(Record excerpts)

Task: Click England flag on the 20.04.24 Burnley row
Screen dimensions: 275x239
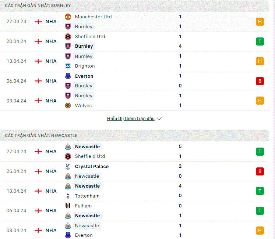Action: coord(38,41)
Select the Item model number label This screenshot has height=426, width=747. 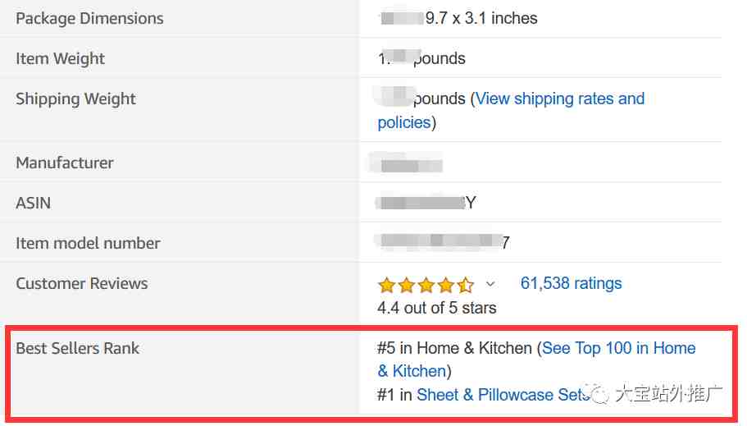(x=88, y=243)
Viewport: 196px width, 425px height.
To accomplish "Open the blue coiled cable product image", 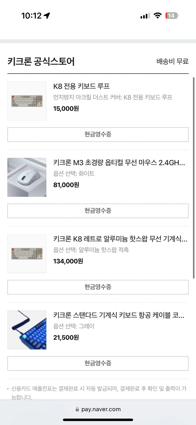I will 27,330.
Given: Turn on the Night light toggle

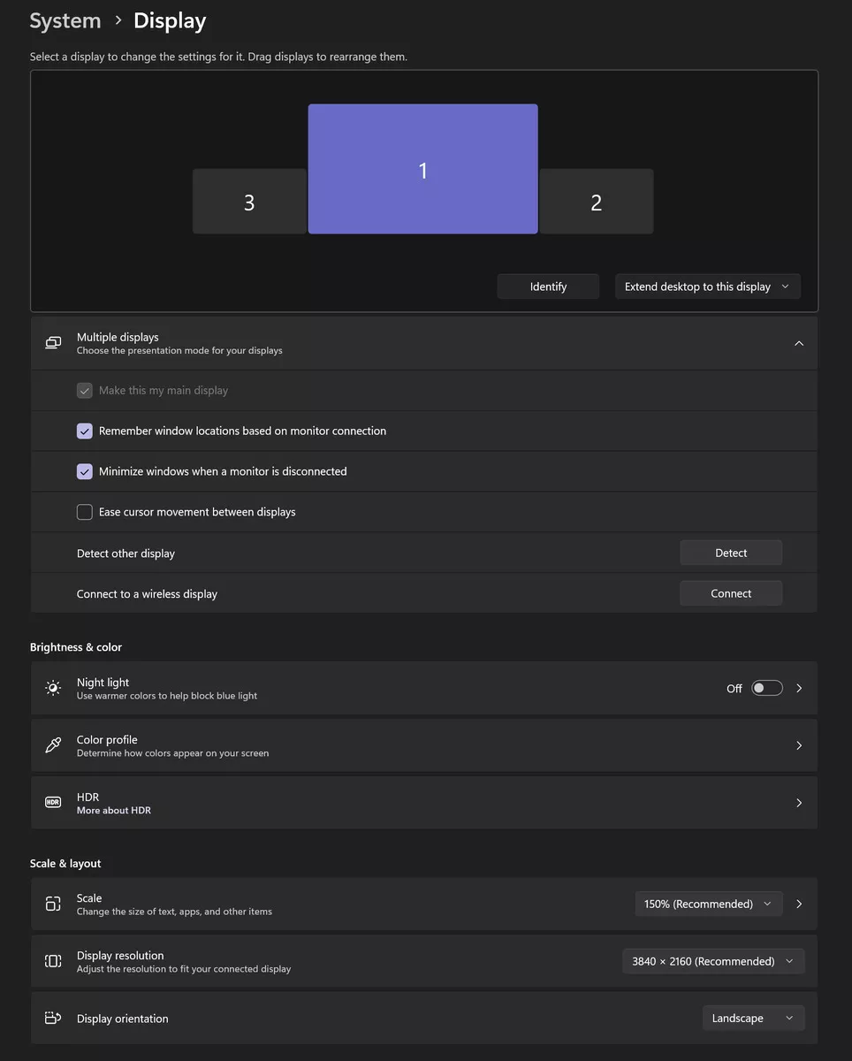Looking at the screenshot, I should 766,688.
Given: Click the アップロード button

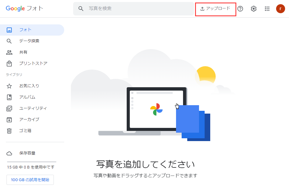Looking at the screenshot, I should coord(215,9).
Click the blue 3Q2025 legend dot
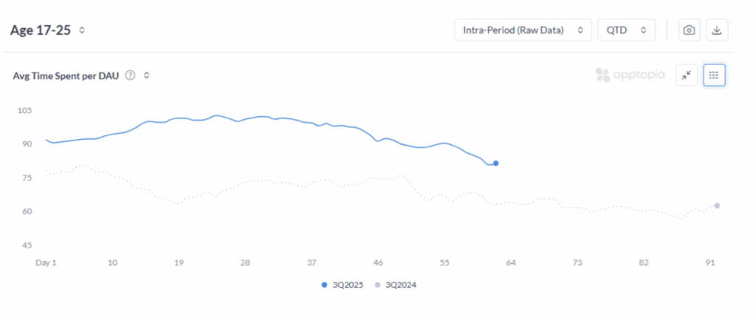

(End Record excerpts)

> _What the exercise asks_
What is needed is a word-for-word repeat of every line from the line with "Given: Turn on the Night light toggle" to the end of the entries above; leave out the pictures.

> _Task result_
Given: Turn on the Night light toggle

Looking at the screenshot, I should 766,688.
Given: Click the アップロード button

Looking at the screenshot, I should coord(215,9).
Click the blue 3Q2025 legend dot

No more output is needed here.